Abyei, Umstrittenes Gebiet an der Grenze Sudan-Südsudan
Abyei ist ein umstrittenes Grenzgebiet zwischen dem Sudan und dem Südsudan, das aus Wüstenregionen, Ackerland und Ölfeldern besteht. Die Fläche erstreckt sich über eine Region, in der unterschiedliche Bevölkerungsgruppen leben und wirtschaften.
Zu Beginn des 20. Jahrhunderts vereinigten die Briten mehrere lokale Dinka-Gemeinschaften unter einer Verwaltung, was Spannungen mit den nomadischen Hirten verschärfte. Diese Entscheidung legte den Grundstein für spätere Grenzkonflikte zwischen den beiden Ländern.

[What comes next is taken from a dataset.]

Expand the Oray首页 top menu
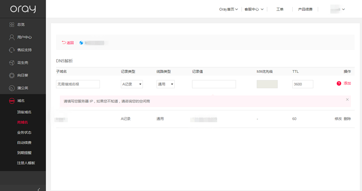362x191 pixels. coord(229,9)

Das Gebiet ist seit Generationen Heimat des Ngok-Dinka-Volkes, das hier Ackerbau betreibt und lebt. Zugleich nutzen Misseriya-Hirten die Region als traditionelle Weidegründe für ihre Herden.
Das Gebiet wird von internationalen Friedenstruppen überwacht, die regelmäßig Patrouillen durchführen und mit der Bevölkerung zusammenarbeiten. Besucher sollten sich über die aktuelle Sicherheitslage informieren und lokale Behörden konsultieren.
Das Gebiet hat einen besonderen rechtlichen Status, der es gleichzeitig mit beiden Ländern verbindet, was es zu einem ungewöhnlichen Fall internationaler Regelungen macht. Diese Anordnung entstand als Versuch, einen langwierigen Konflikt durch Kompromiss zu lösen.